### Task goal
Please print each record below exactly as it is written.

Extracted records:
Start of Block

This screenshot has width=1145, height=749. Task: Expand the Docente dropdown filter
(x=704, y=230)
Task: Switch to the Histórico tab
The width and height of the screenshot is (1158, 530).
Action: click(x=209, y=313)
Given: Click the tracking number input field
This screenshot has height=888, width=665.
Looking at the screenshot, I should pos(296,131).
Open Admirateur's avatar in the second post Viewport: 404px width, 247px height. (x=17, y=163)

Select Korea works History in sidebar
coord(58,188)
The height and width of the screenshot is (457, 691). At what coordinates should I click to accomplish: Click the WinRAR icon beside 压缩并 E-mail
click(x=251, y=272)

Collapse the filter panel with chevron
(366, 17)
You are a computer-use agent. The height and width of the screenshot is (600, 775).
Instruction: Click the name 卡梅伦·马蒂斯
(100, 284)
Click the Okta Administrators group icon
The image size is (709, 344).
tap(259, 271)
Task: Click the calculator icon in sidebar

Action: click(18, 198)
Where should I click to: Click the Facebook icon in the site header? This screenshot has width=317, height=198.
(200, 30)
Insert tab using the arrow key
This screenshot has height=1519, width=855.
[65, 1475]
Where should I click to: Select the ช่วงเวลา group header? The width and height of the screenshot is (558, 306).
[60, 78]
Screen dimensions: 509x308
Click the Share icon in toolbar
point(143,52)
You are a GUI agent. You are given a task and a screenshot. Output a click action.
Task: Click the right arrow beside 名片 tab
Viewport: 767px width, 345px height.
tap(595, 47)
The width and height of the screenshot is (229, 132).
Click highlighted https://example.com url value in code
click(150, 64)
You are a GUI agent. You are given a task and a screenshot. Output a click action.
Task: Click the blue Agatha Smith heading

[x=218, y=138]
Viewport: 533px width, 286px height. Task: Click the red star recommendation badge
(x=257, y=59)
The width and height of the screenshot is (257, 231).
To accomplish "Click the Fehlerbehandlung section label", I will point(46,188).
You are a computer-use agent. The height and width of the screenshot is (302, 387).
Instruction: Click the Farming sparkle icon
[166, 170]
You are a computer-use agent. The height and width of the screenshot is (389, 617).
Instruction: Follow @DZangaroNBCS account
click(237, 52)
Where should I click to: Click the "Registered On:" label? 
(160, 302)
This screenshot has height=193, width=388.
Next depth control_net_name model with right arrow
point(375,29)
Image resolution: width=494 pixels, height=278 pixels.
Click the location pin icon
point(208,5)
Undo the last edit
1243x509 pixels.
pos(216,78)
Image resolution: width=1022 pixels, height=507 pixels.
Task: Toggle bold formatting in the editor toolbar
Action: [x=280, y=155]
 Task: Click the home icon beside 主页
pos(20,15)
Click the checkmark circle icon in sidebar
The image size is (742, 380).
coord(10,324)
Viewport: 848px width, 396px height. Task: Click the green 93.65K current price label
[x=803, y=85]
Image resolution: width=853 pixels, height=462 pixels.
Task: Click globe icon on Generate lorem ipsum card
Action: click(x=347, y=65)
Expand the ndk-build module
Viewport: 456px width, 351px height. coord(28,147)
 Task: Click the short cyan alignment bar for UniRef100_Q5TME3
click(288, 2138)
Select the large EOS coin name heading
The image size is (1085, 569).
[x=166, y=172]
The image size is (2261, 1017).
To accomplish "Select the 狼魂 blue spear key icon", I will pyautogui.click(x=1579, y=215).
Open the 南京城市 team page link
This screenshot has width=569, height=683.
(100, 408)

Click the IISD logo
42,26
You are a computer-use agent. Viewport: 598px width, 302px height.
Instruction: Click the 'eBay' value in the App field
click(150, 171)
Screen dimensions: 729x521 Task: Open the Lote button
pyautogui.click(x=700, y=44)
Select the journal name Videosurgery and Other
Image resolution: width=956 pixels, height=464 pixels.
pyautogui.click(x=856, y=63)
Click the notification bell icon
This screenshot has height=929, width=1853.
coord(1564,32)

End of Block

### Answer to this task
This screenshot has width=1145, height=749. Task: Expand the Docente dropdown filter
(x=704, y=230)
Task: Switch to the Histórico tab
The width and height of the screenshot is (1158, 530).
Action: click(x=209, y=313)
Given: Click the tracking number input field
This screenshot has height=888, width=665.
Looking at the screenshot, I should pos(296,131).
Open Admirateur's avatar in the second post Viewport: 404px width, 247px height. (x=17, y=163)

Select Korea works History in sidebar
coord(58,188)
The height and width of the screenshot is (457, 691). At what coordinates should I click to accomplish: Click the WinRAR icon beside 压缩并 E-mail
click(x=251, y=272)

Collapse the filter panel with chevron
(366, 17)
You are a computer-use agent. The height and width of the screenshot is (600, 775).
Instruction: Click the name 卡梅伦·马蒂斯
(100, 284)
Click the Okta Administrators group icon
The image size is (709, 344).
tap(259, 271)
Task: Click the calculator icon in sidebar

Action: click(18, 198)
Where should I click to: Click the Facebook icon in the site header? This screenshot has width=317, height=198.
(200, 30)
Insert tab using the arrow key
This screenshot has height=1519, width=855.
[65, 1475]
Where should I click to: Select the ช่วงเวลา group header? The width and height of the screenshot is (558, 306).
[60, 78]
Screen dimensions: 509x308
Click the Share icon in toolbar
point(143,52)
You are a GUI agent. You are given a task and a screenshot. Output a click action.
Task: Click the right arrow beside 名片 tab
Viewport: 767px width, 345px height.
tap(595, 47)
The width and height of the screenshot is (229, 132).
Click highlighted https://example.com url value in code
click(150, 64)
You are a GUI agent. You are given a task and a screenshot. Output a click action.
Task: Click the blue Agatha Smith heading

[x=218, y=138]
Viewport: 533px width, 286px height. Task: Click the red star recommendation badge
(x=257, y=59)
The width and height of the screenshot is (257, 231).
To accomplish "Click the Fehlerbehandlung section label", I will point(46,188).
You are a computer-use agent. The height and width of the screenshot is (302, 387).
Instruction: Click the Farming sparkle icon
[166, 170]
You are a computer-use agent. The height and width of the screenshot is (389, 617).
Instruction: Follow @DZangaroNBCS account
click(237, 52)
Where should I click to: Click the "Registered On:" label? 
(160, 302)
This screenshot has height=193, width=388.
Next depth control_net_name model with right arrow
point(375,29)
Image resolution: width=494 pixels, height=278 pixels.
Click the location pin icon
point(208,5)
Undo the last edit
1243x509 pixels.
pos(216,78)
Image resolution: width=1022 pixels, height=507 pixels.
Task: Toggle bold formatting in the editor toolbar
Action: [x=280, y=155]
 Task: Click the home icon beside 主页
pos(20,15)
Click the checkmark circle icon in sidebar
The image size is (742, 380).
coord(10,324)
Viewport: 848px width, 396px height. Task: Click the green 93.65K current price label
[x=803, y=85]
Image resolution: width=853 pixels, height=462 pixels.
Task: Click globe icon on Generate lorem ipsum card
Action: click(x=347, y=65)
Expand the ndk-build module
Viewport: 456px width, 351px height. coord(28,147)
 Task: Click the short cyan alignment bar for UniRef100_Q5TME3
click(288, 2138)
Select the large EOS coin name heading
The image size is (1085, 569).
[x=166, y=172]
The image size is (2261, 1017).
To accomplish "Select the 狼魂 blue spear key icon", I will pyautogui.click(x=1579, y=215).
Open the 南京城市 team page link
This screenshot has width=569, height=683.
(100, 408)

Click the IISD logo
42,26
You are a computer-use agent. Viewport: 598px width, 302px height.
Instruction: Click the 'eBay' value in the App field
click(150, 171)
Screen dimensions: 729x521 Task: Open the Lote button
pyautogui.click(x=700, y=44)
Select the journal name Videosurgery and Other
Image resolution: width=956 pixels, height=464 pixels.
pyautogui.click(x=856, y=63)
Click the notification bell icon
This screenshot has height=929, width=1853.
coord(1564,32)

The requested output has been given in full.